◆ ASSIGNED TASK:
Copy the result of filtering the entries below for lines that include the string "avatar".

◆ RECORDS FOR THIS TASK:
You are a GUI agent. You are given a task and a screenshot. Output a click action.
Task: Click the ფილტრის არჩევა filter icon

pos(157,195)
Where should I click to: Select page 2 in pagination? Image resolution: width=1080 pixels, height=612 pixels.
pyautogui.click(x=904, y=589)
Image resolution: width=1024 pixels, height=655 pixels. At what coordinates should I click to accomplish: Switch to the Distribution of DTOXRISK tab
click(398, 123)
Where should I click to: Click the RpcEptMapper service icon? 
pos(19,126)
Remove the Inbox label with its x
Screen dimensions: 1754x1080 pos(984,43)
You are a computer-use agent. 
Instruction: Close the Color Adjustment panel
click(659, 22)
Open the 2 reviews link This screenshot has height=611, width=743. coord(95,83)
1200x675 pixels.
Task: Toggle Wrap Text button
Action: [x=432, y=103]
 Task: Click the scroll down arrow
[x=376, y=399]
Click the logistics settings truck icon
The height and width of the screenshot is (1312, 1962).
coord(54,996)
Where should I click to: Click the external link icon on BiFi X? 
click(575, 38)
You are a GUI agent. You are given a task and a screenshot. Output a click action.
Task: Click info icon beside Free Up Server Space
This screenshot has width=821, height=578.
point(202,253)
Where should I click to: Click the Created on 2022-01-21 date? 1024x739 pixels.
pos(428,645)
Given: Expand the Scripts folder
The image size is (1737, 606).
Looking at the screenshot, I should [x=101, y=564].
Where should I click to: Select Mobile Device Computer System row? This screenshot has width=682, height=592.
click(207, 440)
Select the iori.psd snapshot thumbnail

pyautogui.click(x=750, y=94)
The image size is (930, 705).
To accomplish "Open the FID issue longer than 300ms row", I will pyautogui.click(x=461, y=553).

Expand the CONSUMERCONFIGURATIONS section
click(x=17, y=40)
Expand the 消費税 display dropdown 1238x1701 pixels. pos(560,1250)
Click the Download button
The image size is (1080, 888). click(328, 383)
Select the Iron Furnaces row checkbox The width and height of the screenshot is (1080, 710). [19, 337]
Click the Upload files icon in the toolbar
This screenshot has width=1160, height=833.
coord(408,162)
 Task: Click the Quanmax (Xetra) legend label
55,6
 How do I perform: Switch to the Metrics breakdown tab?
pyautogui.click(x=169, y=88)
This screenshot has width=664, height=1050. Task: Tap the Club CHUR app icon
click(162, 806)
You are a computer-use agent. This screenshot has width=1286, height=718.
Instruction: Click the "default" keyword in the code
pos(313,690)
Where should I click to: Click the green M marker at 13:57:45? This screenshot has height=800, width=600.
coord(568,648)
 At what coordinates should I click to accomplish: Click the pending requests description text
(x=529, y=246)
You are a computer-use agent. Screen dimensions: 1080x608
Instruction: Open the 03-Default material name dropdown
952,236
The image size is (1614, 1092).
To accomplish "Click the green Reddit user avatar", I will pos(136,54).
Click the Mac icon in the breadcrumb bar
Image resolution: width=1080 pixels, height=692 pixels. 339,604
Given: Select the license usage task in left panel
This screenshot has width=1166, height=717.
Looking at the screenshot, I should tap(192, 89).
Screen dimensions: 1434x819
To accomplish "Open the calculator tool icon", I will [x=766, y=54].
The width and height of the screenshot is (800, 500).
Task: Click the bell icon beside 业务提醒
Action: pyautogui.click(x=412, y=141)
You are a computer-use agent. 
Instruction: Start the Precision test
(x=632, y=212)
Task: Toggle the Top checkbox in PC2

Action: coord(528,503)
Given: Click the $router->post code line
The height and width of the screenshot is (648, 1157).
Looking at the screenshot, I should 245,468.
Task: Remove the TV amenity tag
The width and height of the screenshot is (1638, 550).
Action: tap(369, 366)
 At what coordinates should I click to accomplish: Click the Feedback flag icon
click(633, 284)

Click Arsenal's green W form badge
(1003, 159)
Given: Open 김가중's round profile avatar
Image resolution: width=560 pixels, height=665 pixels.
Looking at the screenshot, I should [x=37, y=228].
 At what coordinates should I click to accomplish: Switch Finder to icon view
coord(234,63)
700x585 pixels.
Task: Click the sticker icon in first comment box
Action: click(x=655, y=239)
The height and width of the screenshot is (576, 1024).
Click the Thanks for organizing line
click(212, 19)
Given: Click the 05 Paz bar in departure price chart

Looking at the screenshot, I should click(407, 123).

◆ RESPONSE:
To accomplish "Click the green Reddit user avatar", I will pos(136,54).
Given: Open 김가중's round profile avatar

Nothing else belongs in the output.